If you’re in a relationship, thinking about being in a relationship, not even considering pursuing a relationship or simply have something casual with someone you need to look into love languages.
Chapman says that there are five love languages. There’s a 20% chance that someone you’re with or pursuing or interested in shares the same love language as you. Figuring out what you need from a relationship and how to communicate that to someone is key. Sometimes what you need isn’t even as clear as you think it might be. That’s why this book and quiz is so insightful.

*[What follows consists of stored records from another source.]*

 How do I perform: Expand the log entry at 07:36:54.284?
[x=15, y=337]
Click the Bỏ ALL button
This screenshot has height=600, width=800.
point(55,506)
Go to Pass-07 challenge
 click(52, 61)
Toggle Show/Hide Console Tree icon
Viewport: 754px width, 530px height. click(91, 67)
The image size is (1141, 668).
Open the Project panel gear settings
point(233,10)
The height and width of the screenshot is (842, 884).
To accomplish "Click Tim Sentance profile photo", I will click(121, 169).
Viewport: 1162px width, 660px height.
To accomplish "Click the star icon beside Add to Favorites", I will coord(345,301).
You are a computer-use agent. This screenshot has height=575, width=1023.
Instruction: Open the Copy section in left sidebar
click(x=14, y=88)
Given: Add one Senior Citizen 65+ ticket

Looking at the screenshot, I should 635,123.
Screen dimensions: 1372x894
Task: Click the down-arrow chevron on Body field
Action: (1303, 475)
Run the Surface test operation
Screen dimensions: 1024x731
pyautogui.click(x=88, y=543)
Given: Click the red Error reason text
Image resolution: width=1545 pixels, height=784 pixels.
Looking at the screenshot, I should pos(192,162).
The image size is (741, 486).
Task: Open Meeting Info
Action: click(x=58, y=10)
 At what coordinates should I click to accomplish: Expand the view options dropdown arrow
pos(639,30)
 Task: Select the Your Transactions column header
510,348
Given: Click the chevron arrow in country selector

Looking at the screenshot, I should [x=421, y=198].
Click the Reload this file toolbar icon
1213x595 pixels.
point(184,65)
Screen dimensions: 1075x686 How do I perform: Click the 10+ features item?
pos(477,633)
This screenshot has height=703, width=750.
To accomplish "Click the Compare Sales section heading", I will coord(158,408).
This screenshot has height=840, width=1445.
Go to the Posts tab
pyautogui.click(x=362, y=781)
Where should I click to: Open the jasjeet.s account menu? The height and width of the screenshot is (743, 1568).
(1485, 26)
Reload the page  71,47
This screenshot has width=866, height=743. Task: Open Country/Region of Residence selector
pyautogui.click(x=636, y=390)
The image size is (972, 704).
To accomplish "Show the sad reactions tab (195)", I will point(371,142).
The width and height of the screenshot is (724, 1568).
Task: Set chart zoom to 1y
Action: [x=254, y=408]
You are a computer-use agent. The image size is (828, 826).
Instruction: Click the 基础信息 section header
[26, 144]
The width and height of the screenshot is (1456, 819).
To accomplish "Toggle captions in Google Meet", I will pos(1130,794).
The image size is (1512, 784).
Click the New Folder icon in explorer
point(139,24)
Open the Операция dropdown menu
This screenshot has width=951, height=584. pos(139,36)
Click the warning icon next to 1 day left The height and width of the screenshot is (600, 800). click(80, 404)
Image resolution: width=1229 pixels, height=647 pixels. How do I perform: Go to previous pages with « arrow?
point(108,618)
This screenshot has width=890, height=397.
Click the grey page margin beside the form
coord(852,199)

And just because someone you’re into doesn’t have the same love language as you doesn’t mean that you’re doomed.
Five Love Languages
Words of Affirmation (ME af)
People whose love languages are words of affirmation use words to show people they care and need words to know others care. This is where I fit. I can spend all of the quality time in the world with someone and all the right actions can be there but if I don’t hear what I mean to someone, that’s where I struggle. This means compliments, support, a lot of communication (KEY). They express how they feel through words–which is probably why when I care about someone I can’t help but tell them or write about it.
Acts of Service
Actions speak louder than words for people whose love language is acts of service. These people might not be as vocal about how they feel about someone, maybe even a compliment from them would be a big deal, but they’ll make sure to go out of their way to do things big or small that the person they care about will interpret as love and caring.
These people show their love through giving and receiving gifts. Pretty simple.
Quality time means more just being in the same place as someone you care about. It’s spending time. Devoting time to each other. Doing things you enjoy together.
These people need to be kissed, hugged, touched, held, cuddled to feel love from someone they care about.
So where do you fall? How about your partner?